Entries for finding text and elements:
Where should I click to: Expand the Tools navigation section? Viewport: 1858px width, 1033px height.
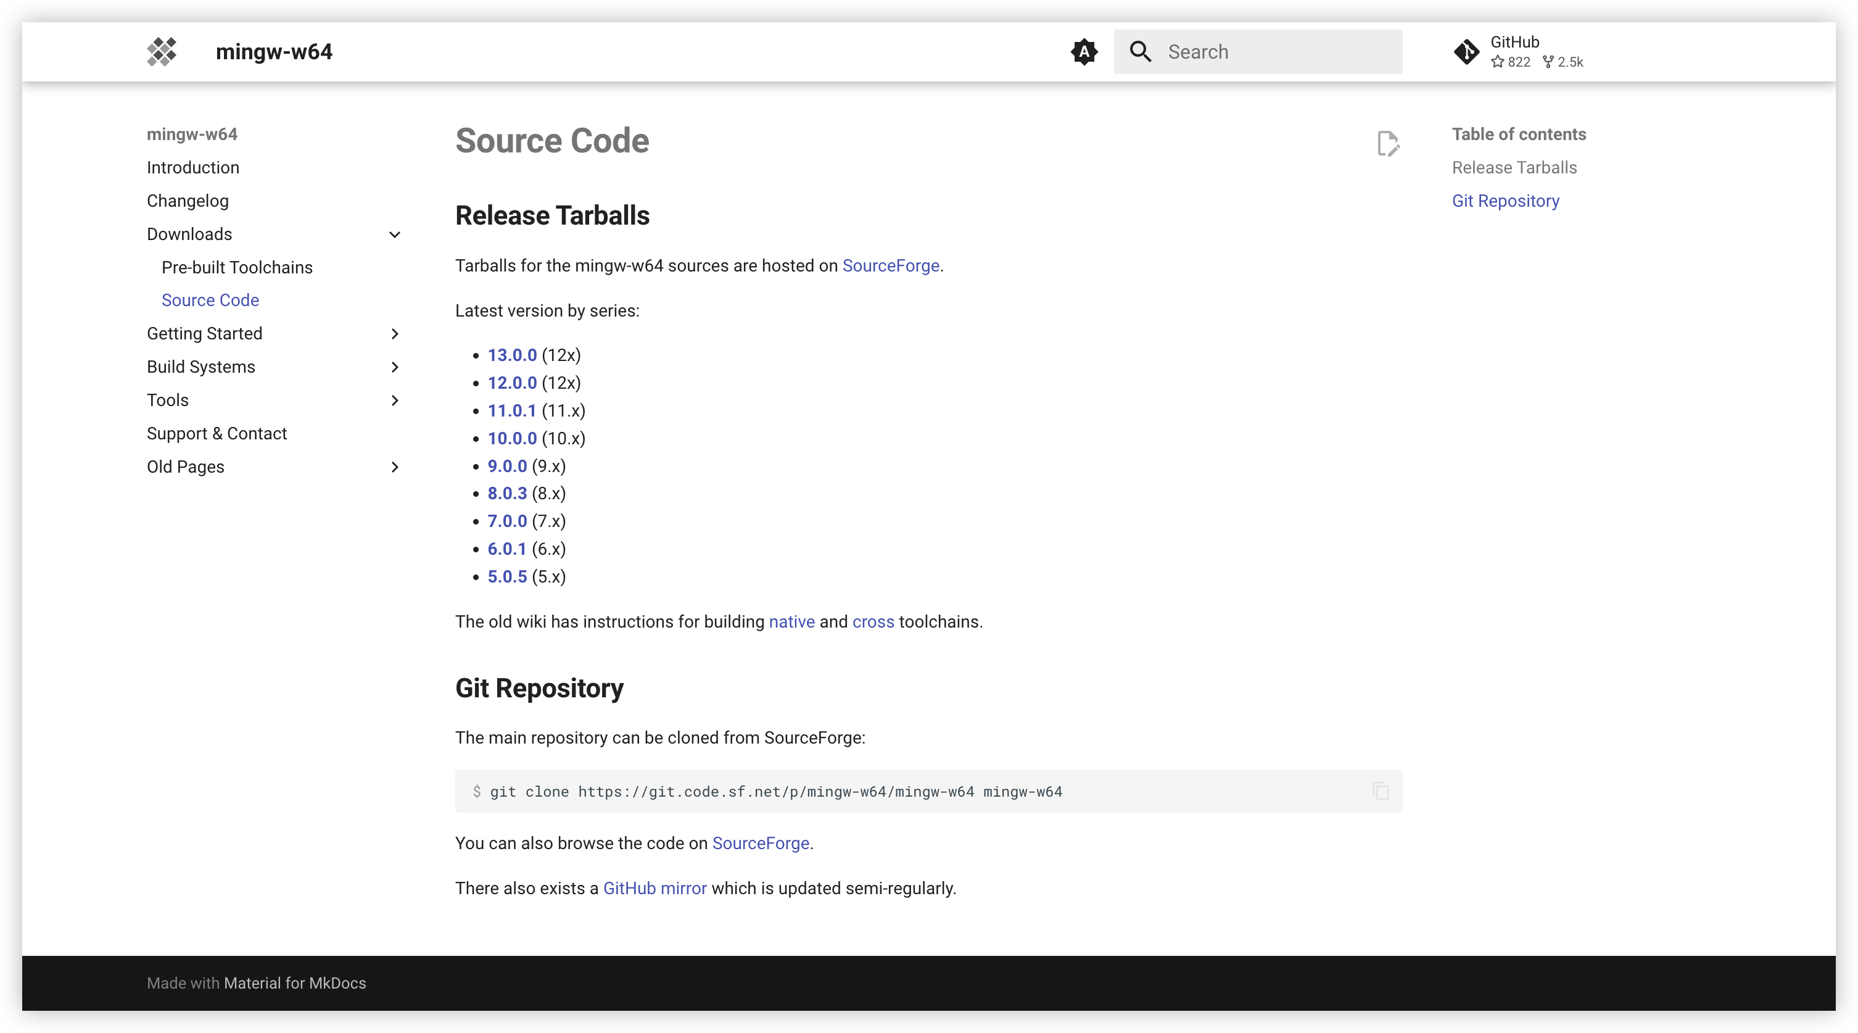click(x=395, y=400)
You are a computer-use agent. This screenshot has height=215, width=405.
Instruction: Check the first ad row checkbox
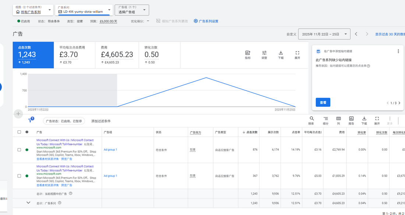pos(19,150)
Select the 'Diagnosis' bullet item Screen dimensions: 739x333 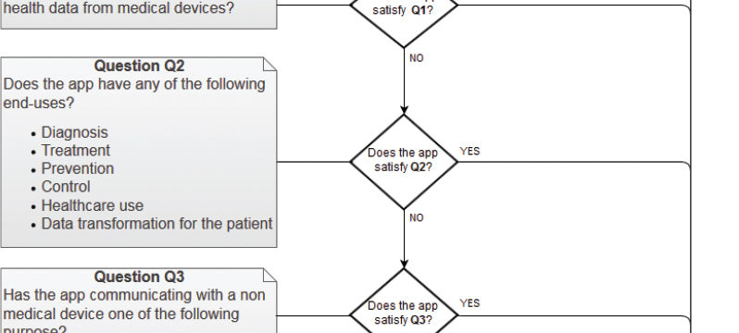point(74,132)

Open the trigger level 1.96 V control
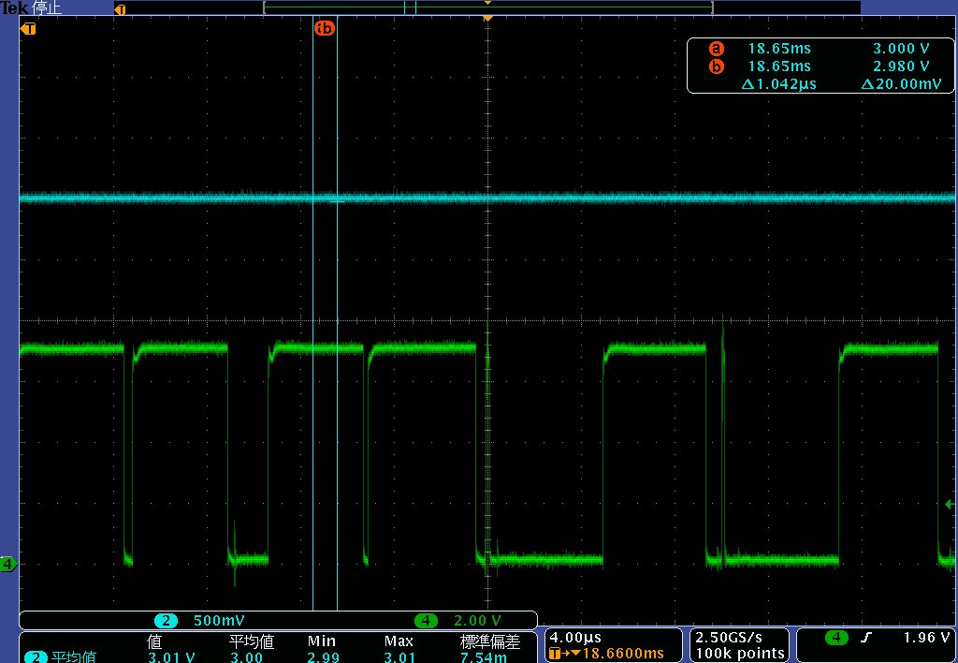926,637
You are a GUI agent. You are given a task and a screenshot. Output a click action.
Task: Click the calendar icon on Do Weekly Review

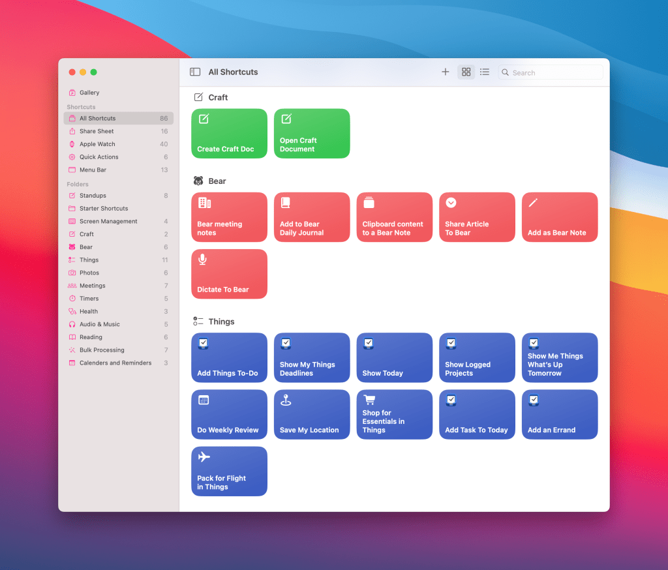pyautogui.click(x=204, y=400)
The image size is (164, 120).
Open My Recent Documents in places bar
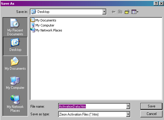15,27

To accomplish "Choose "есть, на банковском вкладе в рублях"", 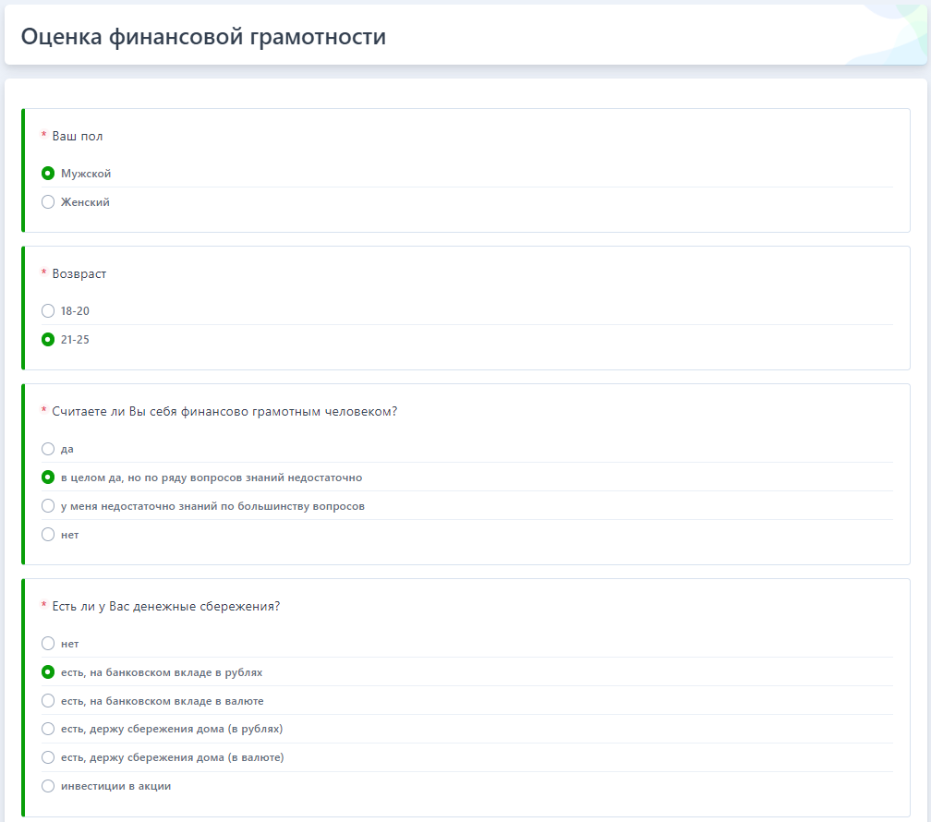I will [48, 672].
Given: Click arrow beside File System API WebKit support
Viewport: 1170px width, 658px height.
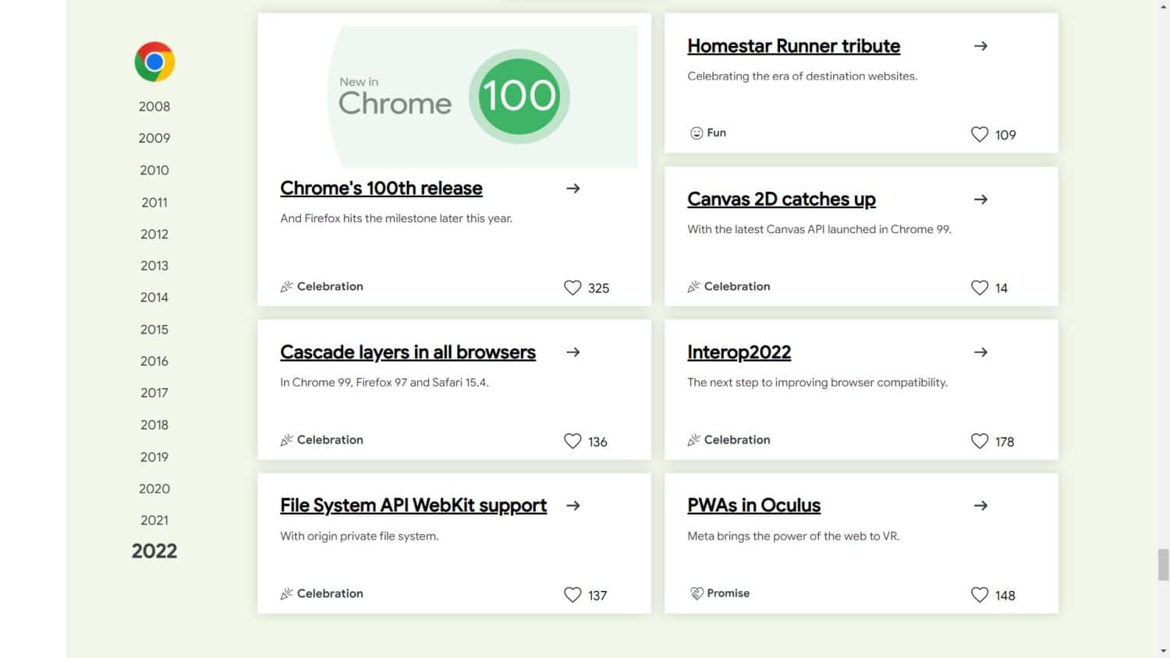Looking at the screenshot, I should pos(573,506).
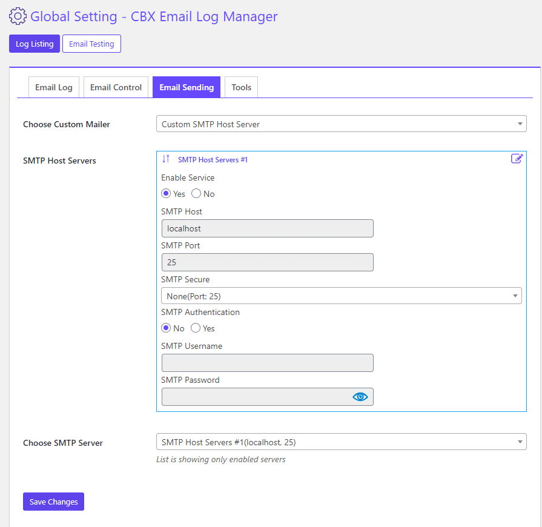The width and height of the screenshot is (542, 527).
Task: Click the sort arrows icon on SMTP server
Action: (166, 159)
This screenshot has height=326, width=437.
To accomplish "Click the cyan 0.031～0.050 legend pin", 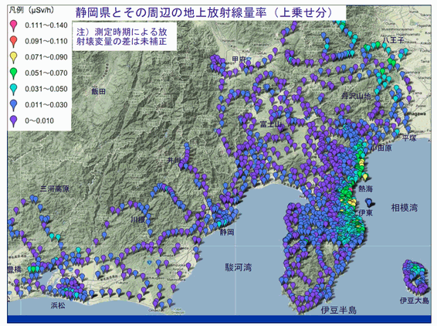I will tap(13, 90).
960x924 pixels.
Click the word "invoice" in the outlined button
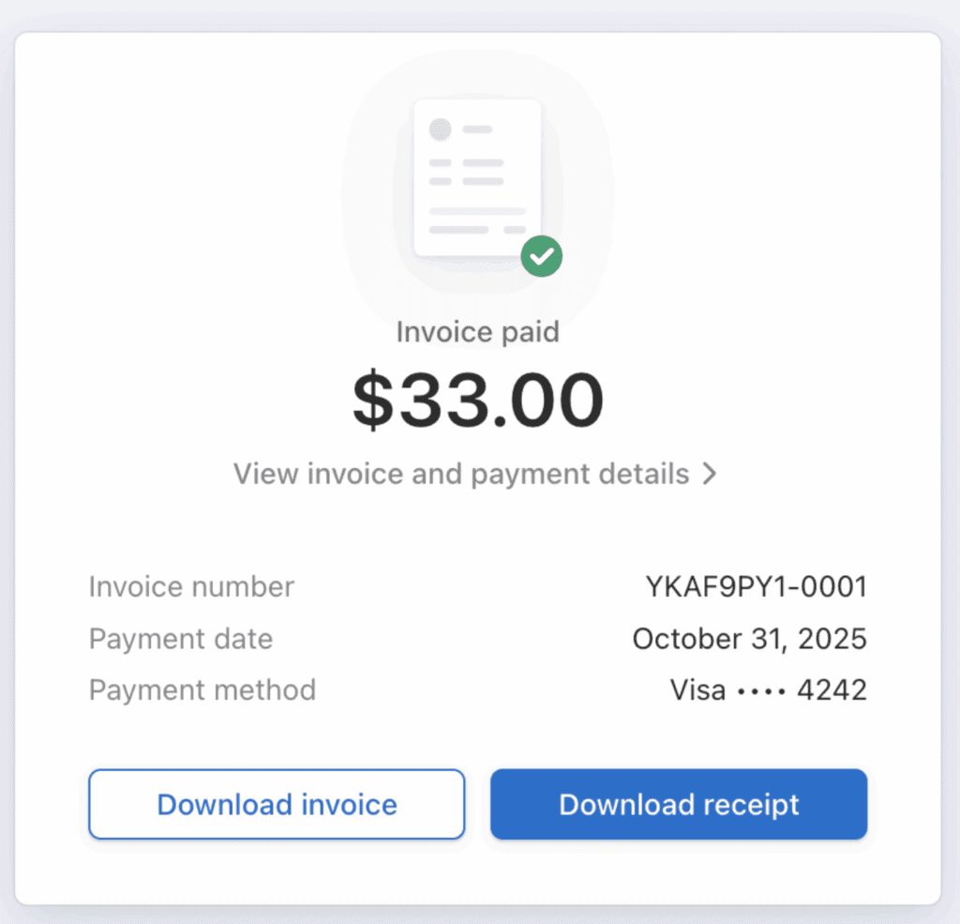click(x=349, y=804)
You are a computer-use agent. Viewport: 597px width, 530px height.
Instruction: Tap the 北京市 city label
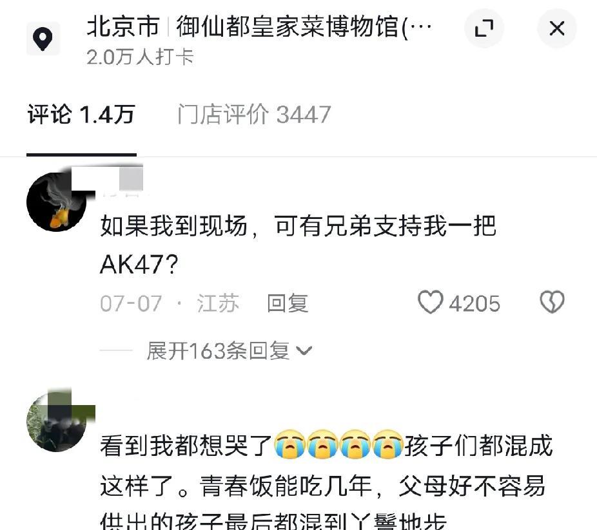point(123,26)
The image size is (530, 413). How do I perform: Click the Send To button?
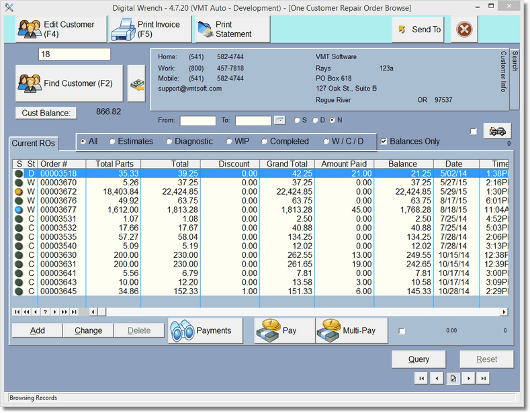[x=418, y=30]
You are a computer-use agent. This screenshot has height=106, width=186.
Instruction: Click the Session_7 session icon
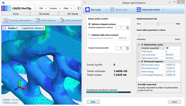(5, 28)
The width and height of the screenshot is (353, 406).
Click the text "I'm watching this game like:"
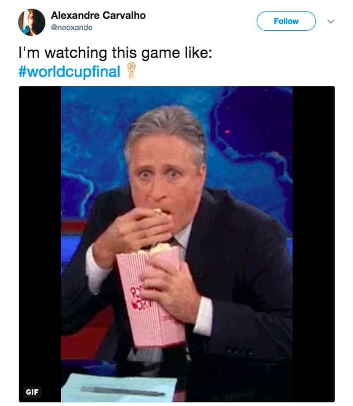click(115, 52)
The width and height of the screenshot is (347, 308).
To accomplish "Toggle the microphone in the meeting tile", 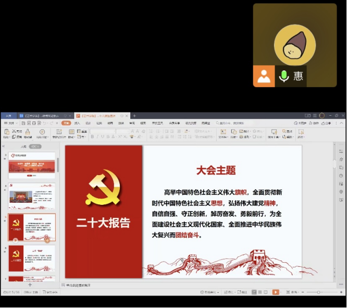I will click(x=284, y=77).
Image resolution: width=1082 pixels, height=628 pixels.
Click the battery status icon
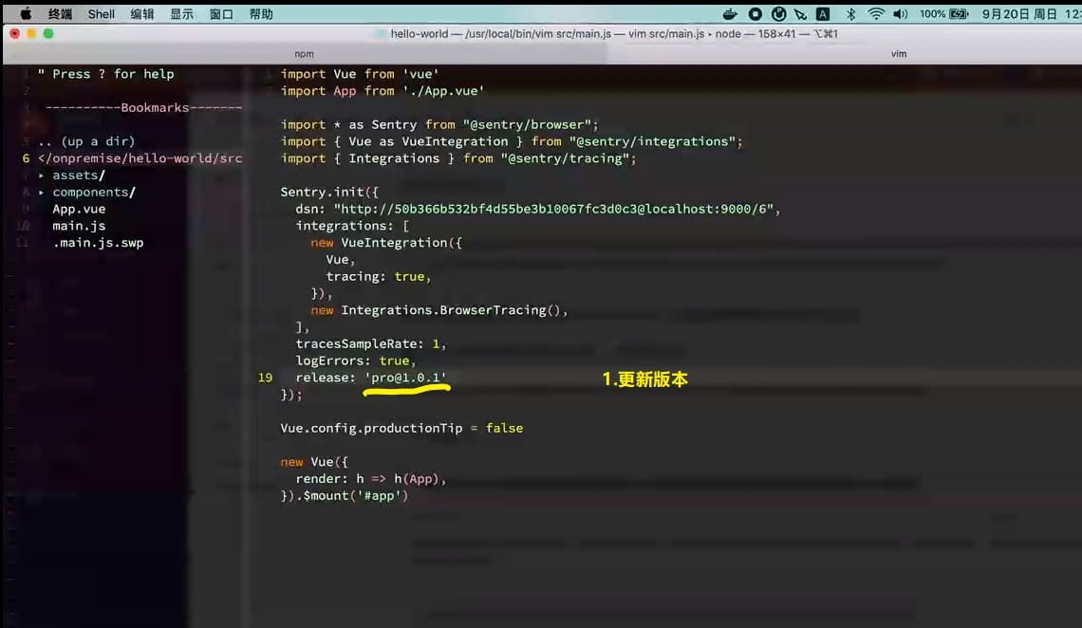pyautogui.click(x=958, y=14)
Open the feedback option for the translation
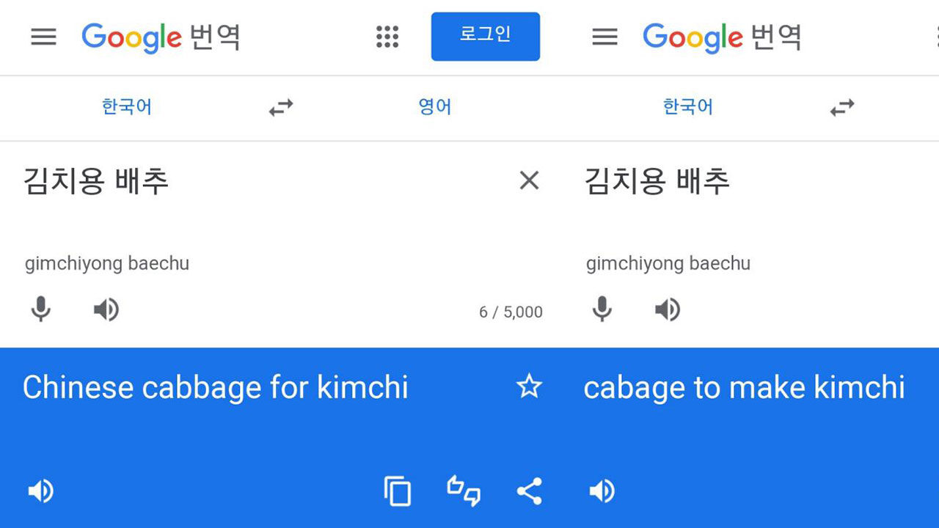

> [To do]: Return every line of the listing above that contains the word "Open". Case counts.

> [Expected answer]:
Open the trigger level 1.96 V control
Open My Recent Documents in places bar
Open the feedback option for the translation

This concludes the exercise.